7. Reclaiming disk space

Each transaction size varies depending on the number of Inputs/Outputs. A good rule of thumb for transaction size calculation is:

n_inputs*180B + n_outputs*34B + 10B + (+-n_inputs)

According to tradeblock.com the average transaction size since 2014 is around 520 Bytes. There are around 277 Million transactions for that period. Excluding the size of the blocks it would mean that storing all these transactions would occupy ~144 GB. In reality they occupy ~150GB. Quite a lot if you want to interact within your smartphone!

The block header with no transactions occupies ~80 Bytes. The number of blocks for the same period is ~240,000 which occupies a total of 19MB. Such size sounds much more competitive.

How could we get rid of transactions while preserving correctness?

If we are able to reduce all transactions (Tx0 to Tx3) to a single hash (root hash) we would save the mentioned disk space without breaking the blocks hashes.

For that, we must be able to relate all transactions to each other, which we can do efficiently through a Merkle Tree.

Merkle tree

If you are familiar with binary trees this concept is trivial. The leaf nodes (Hash0, Hash1, …) are a hash function applied to some data (in this case Tx0, Tx1, etc…). Upper nodes (Hash01, Hash23) are just a hash function applied to the concatenation of their respective children hashes. The Root Hash is the upper-most hash which is included in the block header and ensures what transactions are present. Why don’t we just concatenate all hashes one after the other and produce the root hash out of that string? Well, if we wanted to validate if a transaction is part of a block which has many transactions, a Merkle Tree would allow us to do it in logarithmic cost compared to getting all hashes.
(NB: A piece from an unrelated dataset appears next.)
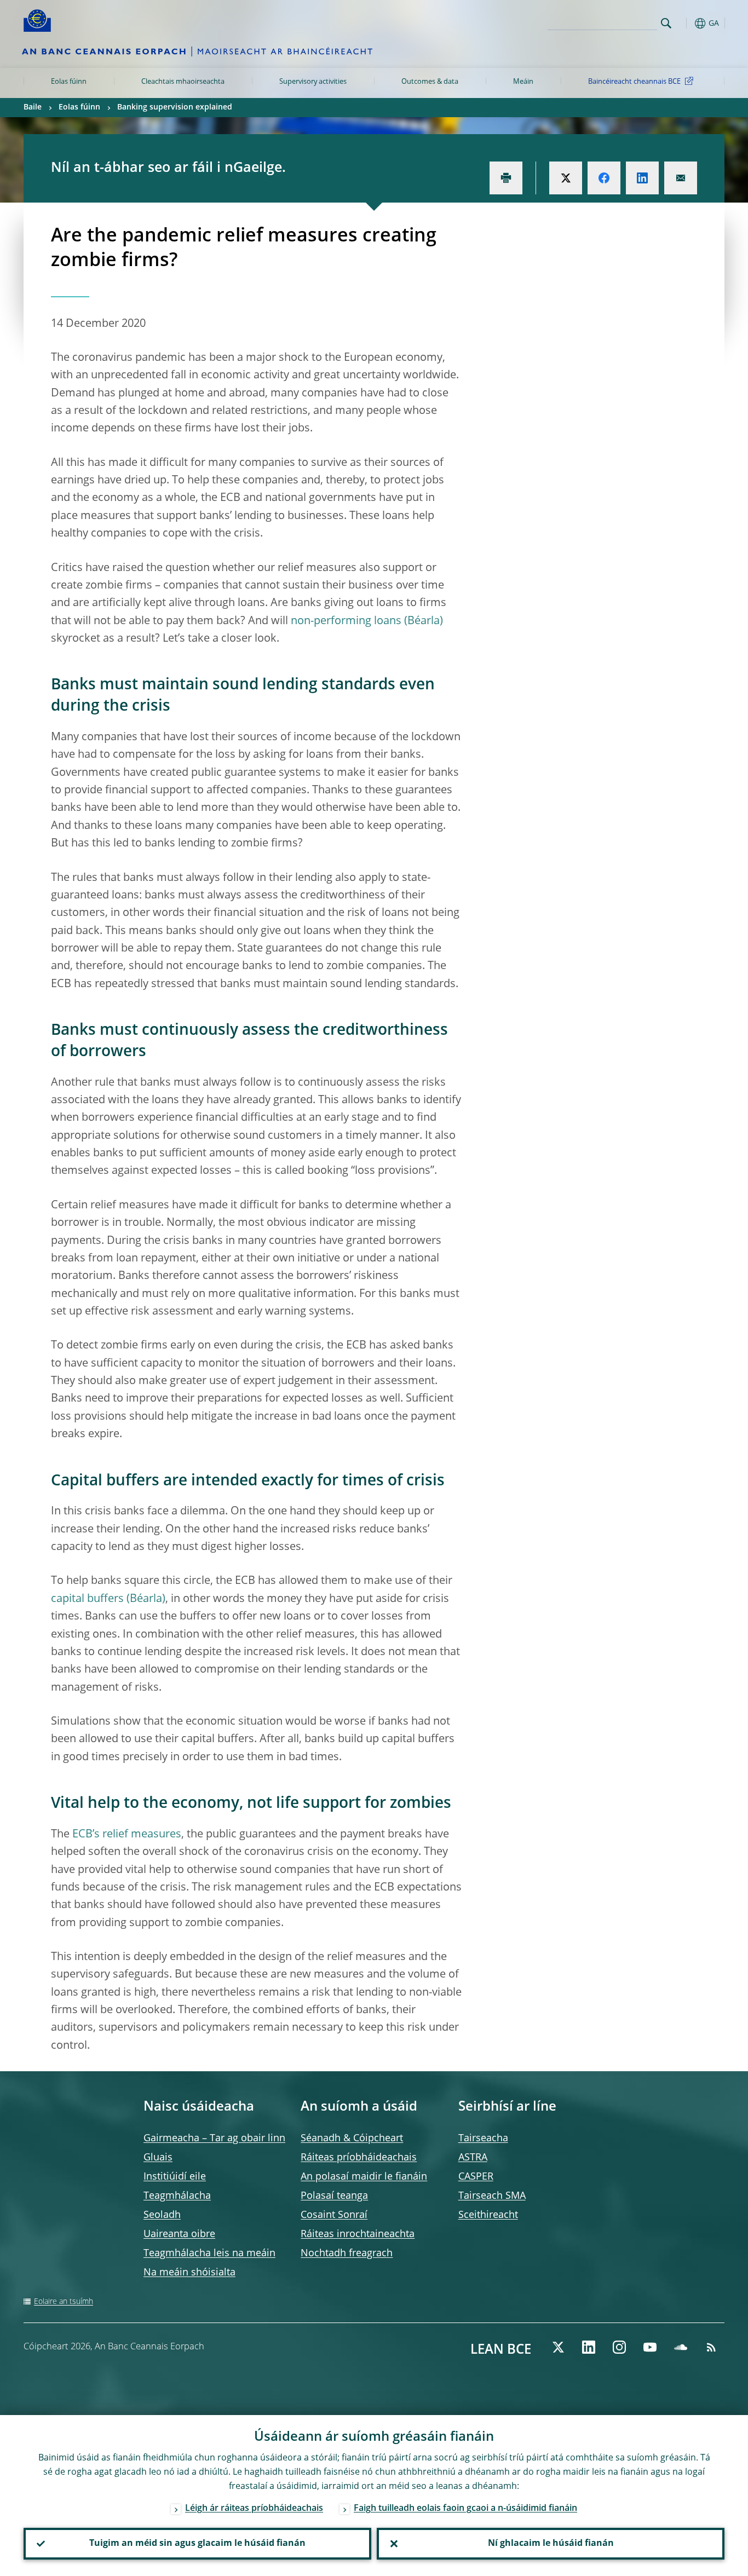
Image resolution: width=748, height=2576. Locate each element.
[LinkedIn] (589, 2347)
Can we verify/do payments without a copy of the transactions?

8. Simplified Payment Verification

Supposing we have a thin client which doesn’t have access to the transactions but only block headers, we must find a way to validate that a specific transaction is valid.
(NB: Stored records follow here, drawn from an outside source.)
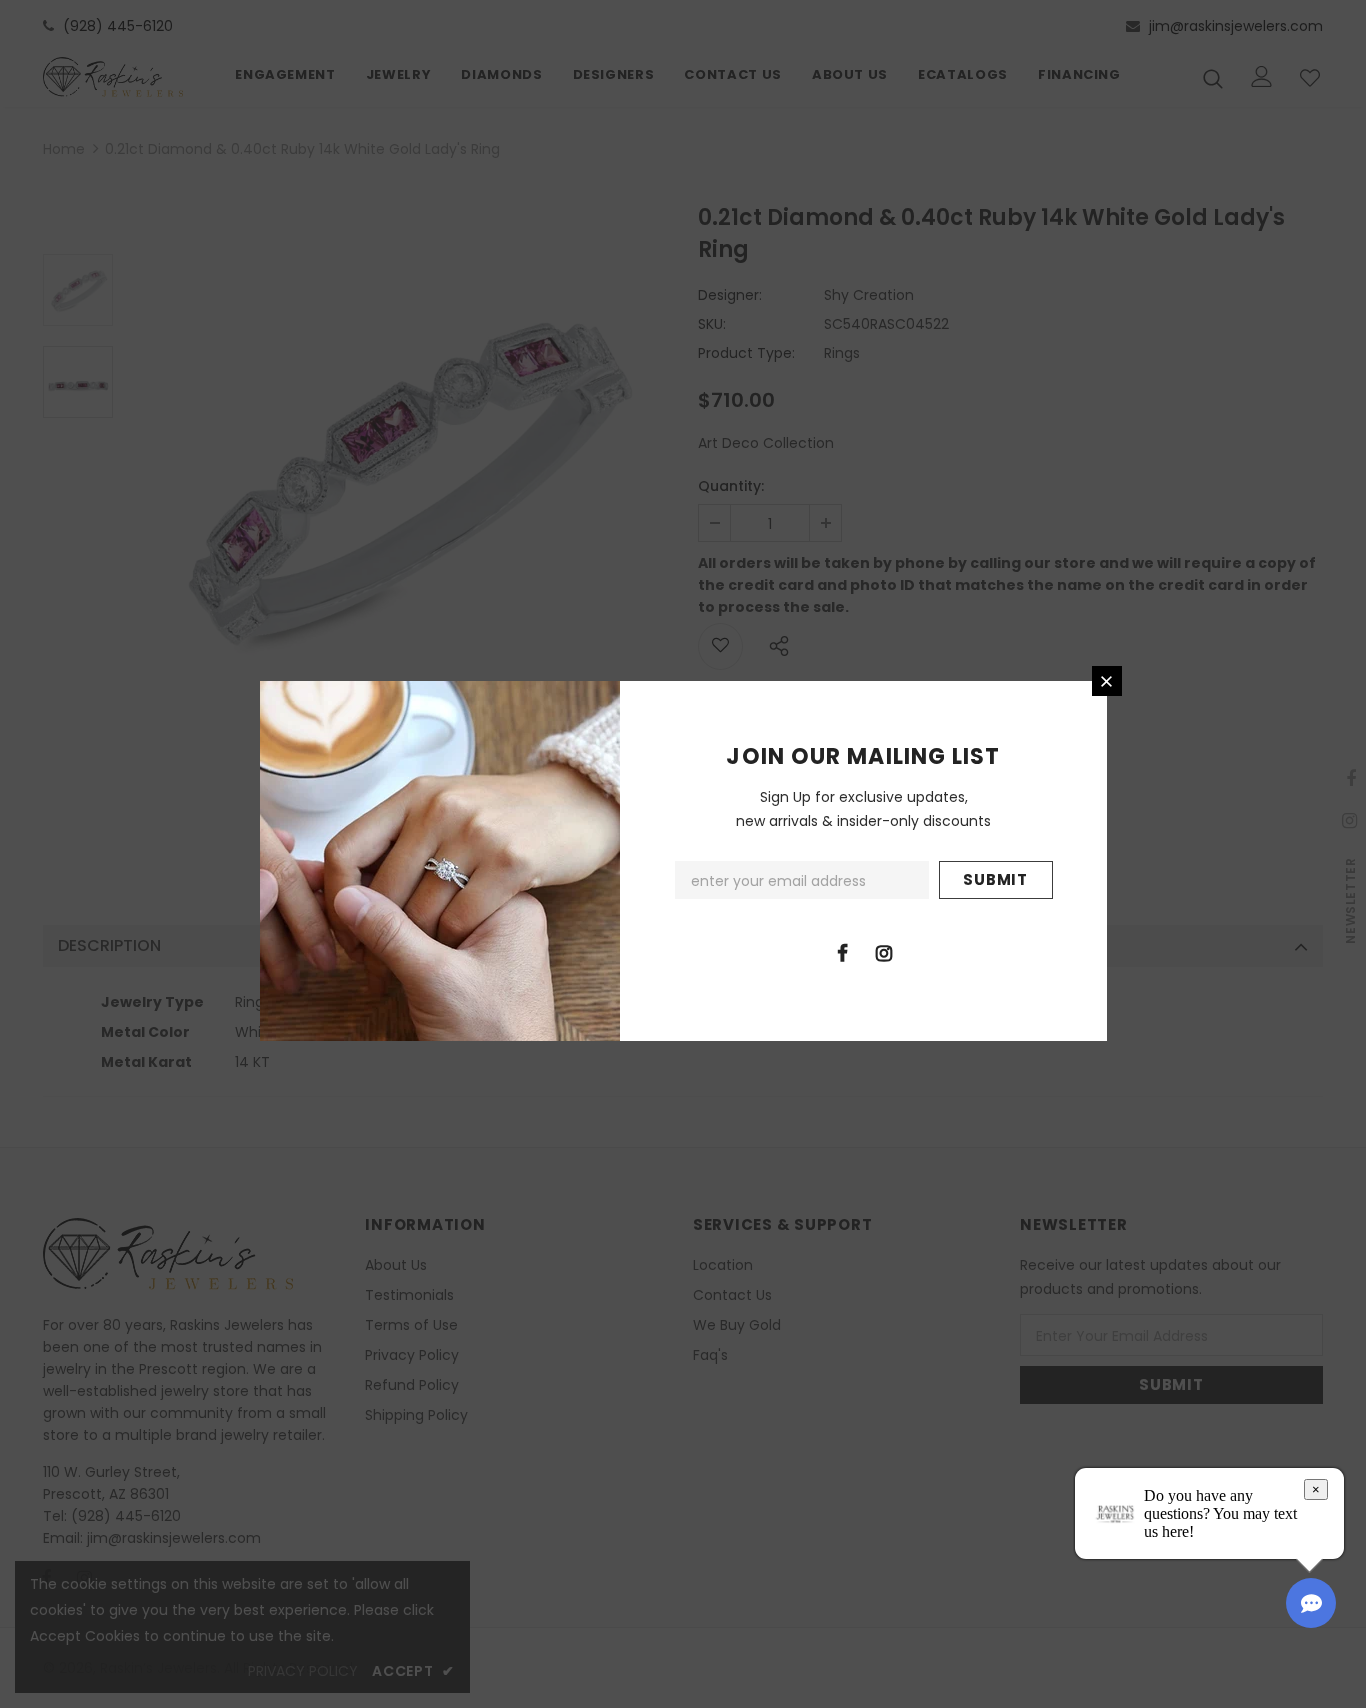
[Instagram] (884, 952)
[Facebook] (843, 952)
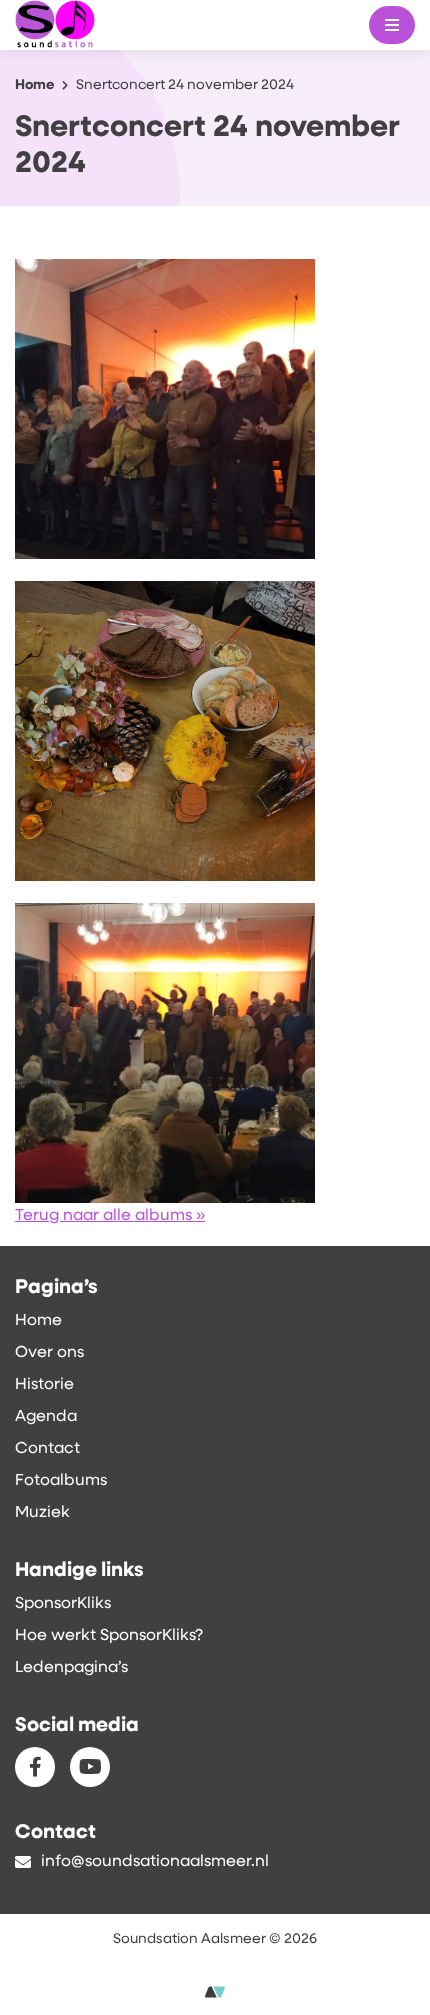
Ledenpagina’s (71, 1668)
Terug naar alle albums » (110, 1216)
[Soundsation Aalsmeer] (91, 25)
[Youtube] (90, 1767)
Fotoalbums (61, 1481)
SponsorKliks (63, 1604)
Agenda (46, 1417)
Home (38, 1321)
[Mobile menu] (392, 25)
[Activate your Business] (215, 1992)
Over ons (49, 1353)
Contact (47, 1449)
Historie (44, 1385)
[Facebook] (35, 1767)
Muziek (42, 1513)
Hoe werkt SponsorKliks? (109, 1636)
Such a node can get the longest proof-of-work chain at the moment (from several thick nodes) and request the Merkle Tree branch where the transaction is supposed to be.

Once the node knows the transaction is part of the chain and that there are blocks after it he can conclude it was a valid transaction as it was accepted by other thick nodes.

As long as we are asking honest nodes this scheme will work. If that’s not the case Satoshi proposes an alerting system whenever an invalid block is detected by some node.

Check a thin client (bitcoinj) security model here

9. Combining and Splitting value

As described in Part 1 a transaction isn’t referring to 1 input — 1 output exclusively, there might be more. A simple example is when Bob has 1 bitcoin and sends 0.5 to Alice. That transaction has an input of 1 bitcoin and two outputs of 0.5 each (one for Alice and the change for Bob, otherwise he would loose it as transaction fee). When a transaction depends on many transactions and those depend on others we don’t have to worry about traversing the hole tree as the latest transaction outputs are an aggregate of how much coins are left.

10. Privacy

Privacy model in Bitcoin

Traditional banking achieves privacy by limiting access to what transactions are going on and the parties involved. As we have mentioned, bitcoin has to announce publicly every transaction so this scheme isn’t possible anymore.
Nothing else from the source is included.